Data entries:
-- Opening Marker --

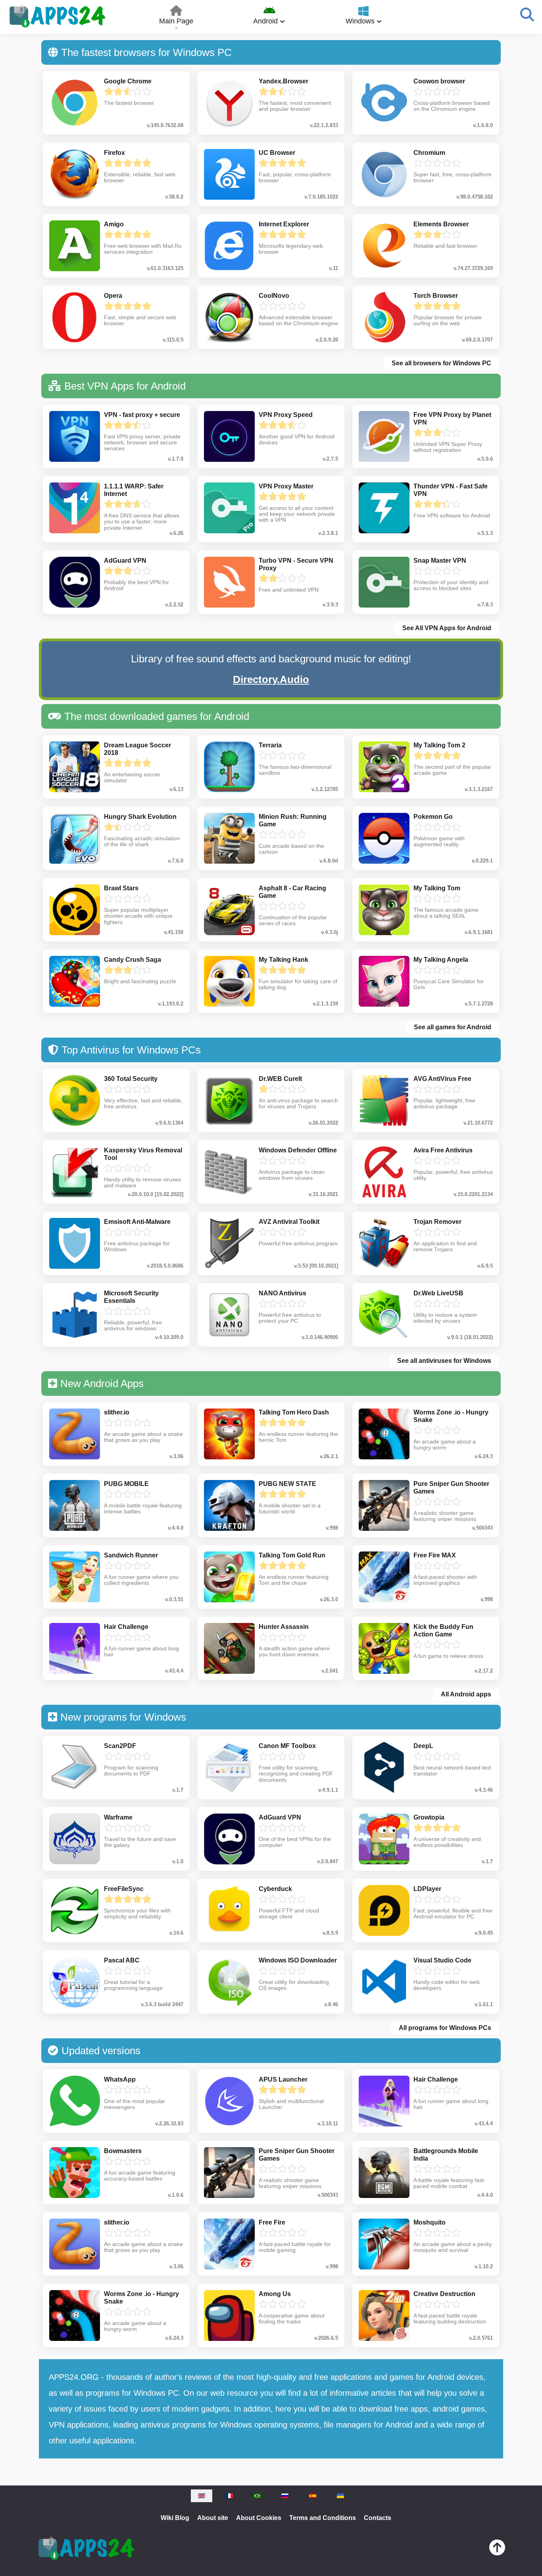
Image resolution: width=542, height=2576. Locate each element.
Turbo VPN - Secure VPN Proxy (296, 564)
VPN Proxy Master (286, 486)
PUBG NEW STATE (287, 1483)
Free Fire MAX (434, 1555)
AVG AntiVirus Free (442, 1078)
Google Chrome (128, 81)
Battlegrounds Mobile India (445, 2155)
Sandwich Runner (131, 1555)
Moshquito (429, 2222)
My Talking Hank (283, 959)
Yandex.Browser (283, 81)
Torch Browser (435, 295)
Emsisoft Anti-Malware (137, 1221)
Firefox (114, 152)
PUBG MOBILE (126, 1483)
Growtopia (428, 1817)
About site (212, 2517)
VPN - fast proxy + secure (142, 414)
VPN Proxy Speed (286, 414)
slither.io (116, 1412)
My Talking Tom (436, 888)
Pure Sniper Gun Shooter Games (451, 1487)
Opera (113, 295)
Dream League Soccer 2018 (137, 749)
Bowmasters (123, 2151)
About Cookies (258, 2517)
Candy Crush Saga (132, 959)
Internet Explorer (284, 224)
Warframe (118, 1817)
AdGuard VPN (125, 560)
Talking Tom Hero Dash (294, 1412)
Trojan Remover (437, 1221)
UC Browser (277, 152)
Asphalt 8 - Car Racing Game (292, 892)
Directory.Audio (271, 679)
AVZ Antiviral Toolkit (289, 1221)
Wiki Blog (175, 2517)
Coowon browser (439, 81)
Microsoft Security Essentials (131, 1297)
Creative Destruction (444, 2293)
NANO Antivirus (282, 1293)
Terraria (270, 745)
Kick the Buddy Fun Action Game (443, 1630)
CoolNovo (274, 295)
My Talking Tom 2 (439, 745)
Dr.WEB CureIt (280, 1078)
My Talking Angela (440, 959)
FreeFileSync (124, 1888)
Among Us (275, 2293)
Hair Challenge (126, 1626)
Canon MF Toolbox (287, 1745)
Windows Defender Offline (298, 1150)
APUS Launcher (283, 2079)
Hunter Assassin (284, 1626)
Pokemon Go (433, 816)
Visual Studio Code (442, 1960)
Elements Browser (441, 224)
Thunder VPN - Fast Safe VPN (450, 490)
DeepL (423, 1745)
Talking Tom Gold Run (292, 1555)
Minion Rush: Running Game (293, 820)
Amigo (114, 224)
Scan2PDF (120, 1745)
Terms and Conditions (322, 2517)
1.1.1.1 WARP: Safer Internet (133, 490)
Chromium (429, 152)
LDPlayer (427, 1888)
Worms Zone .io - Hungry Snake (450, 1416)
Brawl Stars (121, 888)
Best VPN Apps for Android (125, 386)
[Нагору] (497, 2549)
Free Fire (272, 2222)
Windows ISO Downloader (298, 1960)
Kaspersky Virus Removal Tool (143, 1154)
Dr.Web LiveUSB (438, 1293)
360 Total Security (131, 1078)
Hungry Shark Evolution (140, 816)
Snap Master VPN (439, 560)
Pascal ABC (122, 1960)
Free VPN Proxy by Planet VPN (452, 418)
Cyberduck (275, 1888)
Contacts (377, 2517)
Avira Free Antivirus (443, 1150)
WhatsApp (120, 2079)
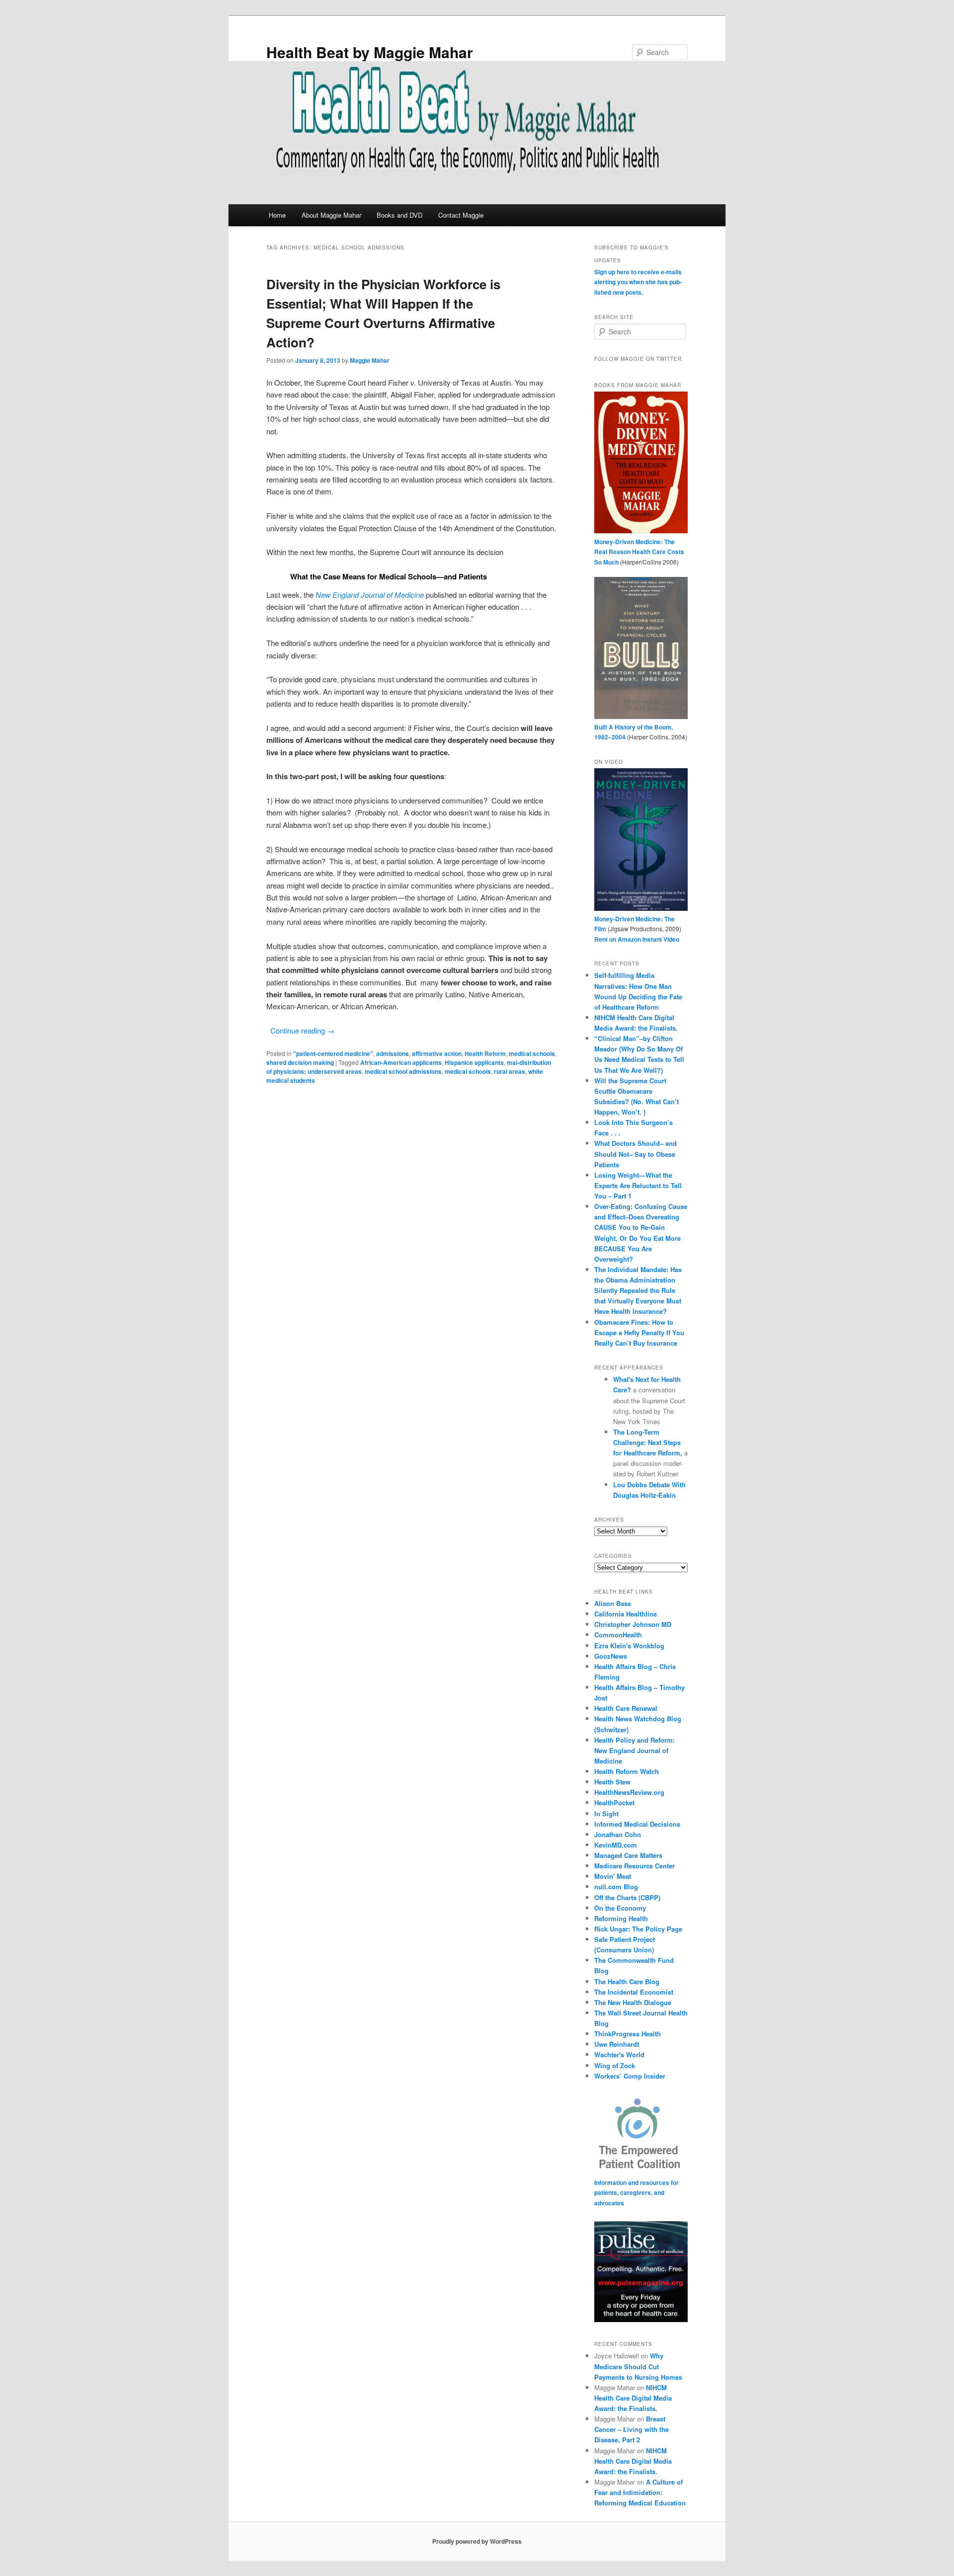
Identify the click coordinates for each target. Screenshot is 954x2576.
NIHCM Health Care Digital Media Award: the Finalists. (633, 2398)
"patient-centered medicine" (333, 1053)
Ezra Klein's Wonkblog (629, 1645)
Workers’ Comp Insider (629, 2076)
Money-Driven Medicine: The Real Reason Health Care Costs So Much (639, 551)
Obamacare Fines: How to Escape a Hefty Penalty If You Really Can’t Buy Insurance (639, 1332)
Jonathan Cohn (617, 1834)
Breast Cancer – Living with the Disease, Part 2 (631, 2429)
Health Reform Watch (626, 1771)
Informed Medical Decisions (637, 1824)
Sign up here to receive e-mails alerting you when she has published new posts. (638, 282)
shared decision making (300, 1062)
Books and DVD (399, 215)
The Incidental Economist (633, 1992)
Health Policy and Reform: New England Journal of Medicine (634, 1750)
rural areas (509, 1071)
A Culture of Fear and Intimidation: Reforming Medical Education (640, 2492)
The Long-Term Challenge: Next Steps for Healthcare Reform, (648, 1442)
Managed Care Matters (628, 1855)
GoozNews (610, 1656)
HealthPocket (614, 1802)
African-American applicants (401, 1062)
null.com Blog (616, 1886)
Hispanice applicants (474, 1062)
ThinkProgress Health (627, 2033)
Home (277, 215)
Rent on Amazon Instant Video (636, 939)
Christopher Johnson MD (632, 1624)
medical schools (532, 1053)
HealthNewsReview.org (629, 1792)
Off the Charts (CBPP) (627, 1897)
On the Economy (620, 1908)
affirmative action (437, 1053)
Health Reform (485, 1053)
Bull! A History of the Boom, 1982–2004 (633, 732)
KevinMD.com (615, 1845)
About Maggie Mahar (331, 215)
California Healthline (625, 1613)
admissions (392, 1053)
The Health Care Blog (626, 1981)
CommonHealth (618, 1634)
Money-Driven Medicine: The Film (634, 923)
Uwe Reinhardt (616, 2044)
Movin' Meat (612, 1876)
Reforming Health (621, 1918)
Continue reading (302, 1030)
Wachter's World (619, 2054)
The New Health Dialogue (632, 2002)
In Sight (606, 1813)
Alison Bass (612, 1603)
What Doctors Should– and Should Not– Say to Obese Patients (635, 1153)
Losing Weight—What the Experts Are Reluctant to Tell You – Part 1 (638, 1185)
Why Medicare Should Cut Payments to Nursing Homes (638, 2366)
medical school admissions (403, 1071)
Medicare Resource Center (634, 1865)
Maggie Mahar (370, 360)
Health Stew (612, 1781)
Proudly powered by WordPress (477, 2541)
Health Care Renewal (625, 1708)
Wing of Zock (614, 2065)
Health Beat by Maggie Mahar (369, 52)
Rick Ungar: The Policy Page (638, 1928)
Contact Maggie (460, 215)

-- Closing Marker --

# What is expected
Using the data above, reproduce exactly the lines from the line that contains "Ezra Klein's Wonkblog (629, 1645)" through the line that contains "Sign up here", including both.

# Answer section
Ezra Klein's Wonkblog (629, 1645)
Workers’ Comp Insider (629, 2076)
Money-Driven Medicine: The Real Reason Health Care Costs So Much (639, 551)
Obamacare Fines: How to Escape a Hefty Penalty If You Really Can’t Buy Insurance (639, 1332)
Jonathan Cohn (617, 1834)
Breast Cancer – Living with the Disease, Part 2 (631, 2429)
Health Reform Watch (626, 1771)
Informed Medical Decisions (637, 1824)
Sign up here to receive e-mails alerting you when she has published new posts. (638, 282)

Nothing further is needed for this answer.